Dass die politischen Parteien den Missständen in den "banlieues" beikommen könnten, halten die meisten der Befragten für unwahrscheinlich.

Bloßes Fassadenwerk?

Besonders besorgniserregend ist: Seit den gewalttätigen Ausschreitungen im Herbst 2005 haben sich die beiden Gruppen der angestammten und zugewanderten Franzosen noch weiter auseinander entwickelt. Und das, obwohl seit den Protesten einiges geschehen ist: Neue Sozialpläne wurden aufgelegt, Milliarden Euro flossen in die Entwicklung und Modernisierung der "sensiblen urbanen Zonen" (ZUS), wie die "banlieues" offiziell genannt werden. Die Investitionen waren durchaus erfolgreich - in großen Teilen zumindest. Viele Bewohner äußern sich anerkennend über die Fortschritte, die ihre Viertel zumindest optisch gemacht haben. Andere empfinden genau das als Manko: Zwar seien die Fassaden verschönert worden. Aber dahinter, an den eigentlichen Problemen, habe sich nichts geändert.

Die Zahlen bestätigen die Kritik: Das Einkommen der ZUS-Bewohner beträgt im Schnitt gerade einmal 56 Prozent des nationalen Durchschnitts. Die allgemeine Arbeitslosigkeit liegt zehn, die der Jugendlichen sogar 22 Prozent über dem nationalen Mittelwert. Das Gefühl, chancenlos zu sein, hat sich seit 2008, als der Euro in die Krise geriet, noch einmal verschärft. Seit Jahrzehnten versuchen sämtliche französische Regierungen, die Wirtschaftskrise in den Griff zu bekommen, allesamt vergeblich. Die Konsequenzen des Scheiterns bekommen vor allem die Einwohner der "banlieues" zu spüren. Die Folge: Die Kriminalität, insbesondere der Drogenhandel, gewinnt ebenso an Boden wie der radikale Islam. Gerade der religiöse Fundamentalismus zeigt: Wo Politik versagt, greifen überspannte Identitätsdiskurse.

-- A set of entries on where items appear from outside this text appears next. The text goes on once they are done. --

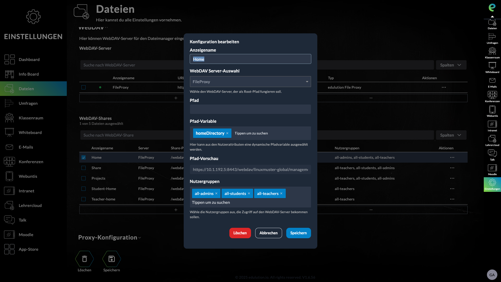501x282 pixels.
Task: Open Spalten dropdown for WebDAV-Shares table
Action: tap(451, 135)
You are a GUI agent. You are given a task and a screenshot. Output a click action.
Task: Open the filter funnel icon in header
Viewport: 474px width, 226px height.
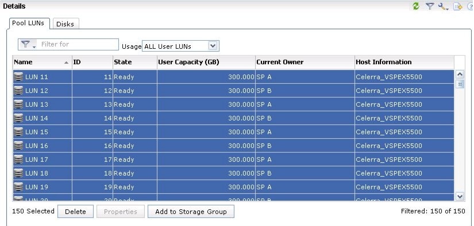430,6
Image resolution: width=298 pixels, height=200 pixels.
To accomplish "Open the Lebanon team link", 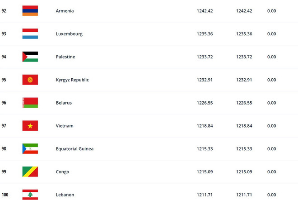I will click(x=64, y=195).
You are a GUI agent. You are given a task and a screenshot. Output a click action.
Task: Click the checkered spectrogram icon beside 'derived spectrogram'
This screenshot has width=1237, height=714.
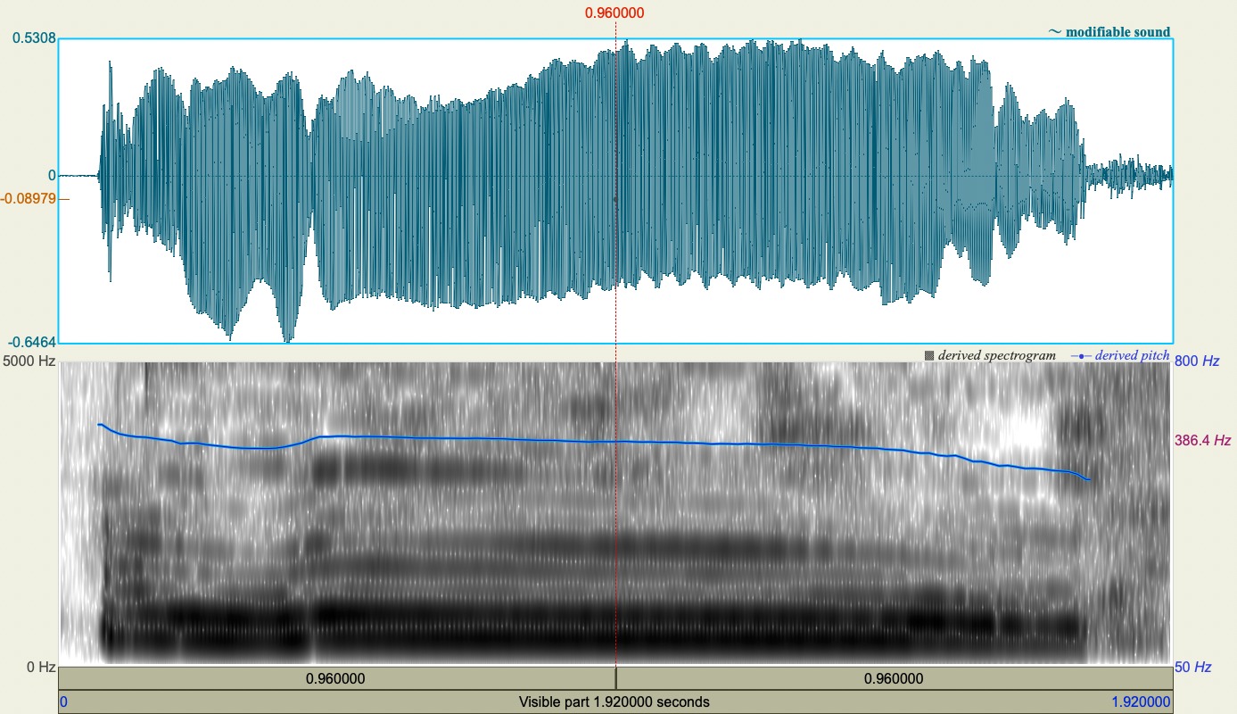[929, 354]
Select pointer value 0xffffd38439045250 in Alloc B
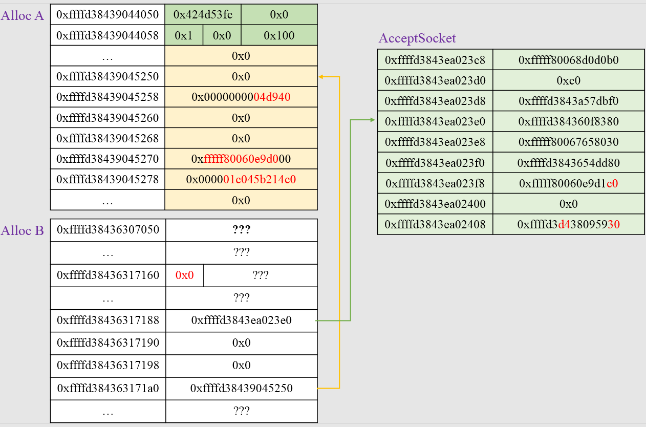 242,388
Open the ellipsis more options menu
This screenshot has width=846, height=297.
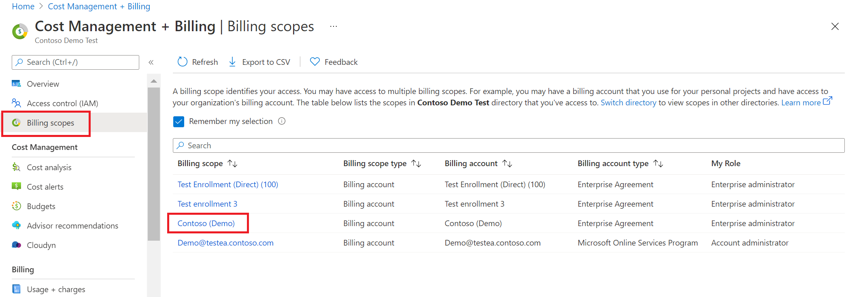[334, 27]
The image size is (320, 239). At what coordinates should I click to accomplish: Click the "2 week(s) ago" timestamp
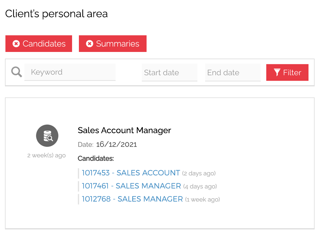[x=47, y=155]
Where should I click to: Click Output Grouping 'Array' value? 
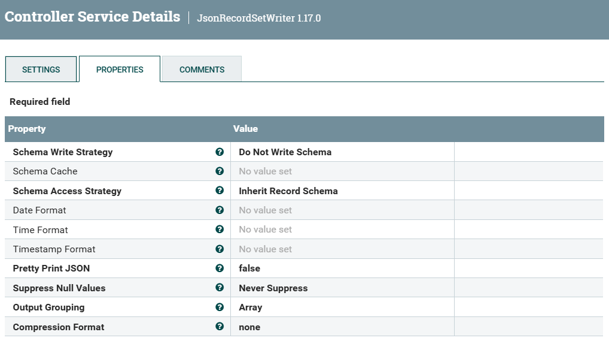point(250,307)
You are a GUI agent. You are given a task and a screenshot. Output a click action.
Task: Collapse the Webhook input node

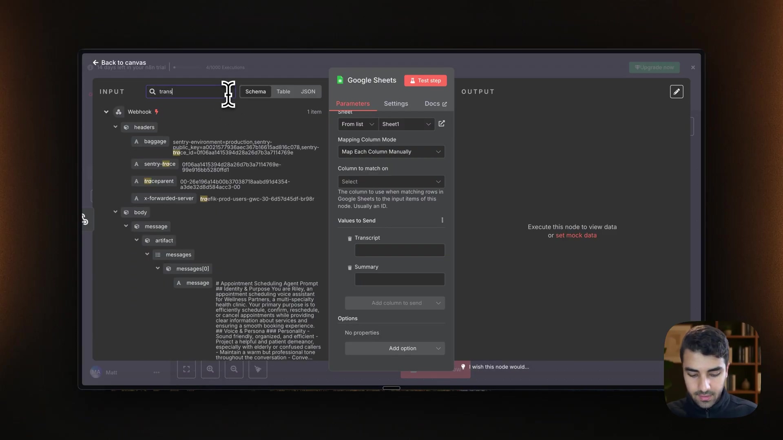(106, 112)
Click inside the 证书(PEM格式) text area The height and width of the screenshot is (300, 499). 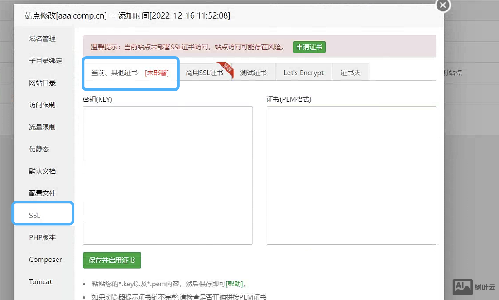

Knipp Kersten Kommentarbild App
DW-Autor Kersten Knipp

Was Deutschland lernen kann

Wenn Deutschland aus den französischen Erfahrungen eines lernen kann, dann wohl dieses: Der öffentliche Diskurs über Migration und Integration ist alles andere als harmlos. Zumindest in ihrer massentauglichen Variante sind reale oder vermeintliche Erfahrungsberichte immer auch Zuschreibungen. Wenn fast 80 Prozent der ethnischen Franzosen zu ihren aus der Migration hervorgegangenen Mitbürgern ein mindestens distanziertes, wenn nicht unterkühltes Verhältnis haben, spricht sehr viel dafür, dass die Distanz zwischen den beiden Gruppen auch in Zukunft bestehen bleibt. Wenn eine Gruppe sich über eine andere Gruppe äußert, beeinflusst das unvermeidlich auch das Verhältnis zwischen ihnen. Die Rede über die Eigenschaften der "Anderen" beschreibt diese nicht nur - sie trägt auch dazu bei, reale Eigenschaften ebenso wie Vorurteile am Leben zu erhalten. Erfahrungen mögen auf der Vergangenheit gründen. Aber vor allem formen sie die Zukunft.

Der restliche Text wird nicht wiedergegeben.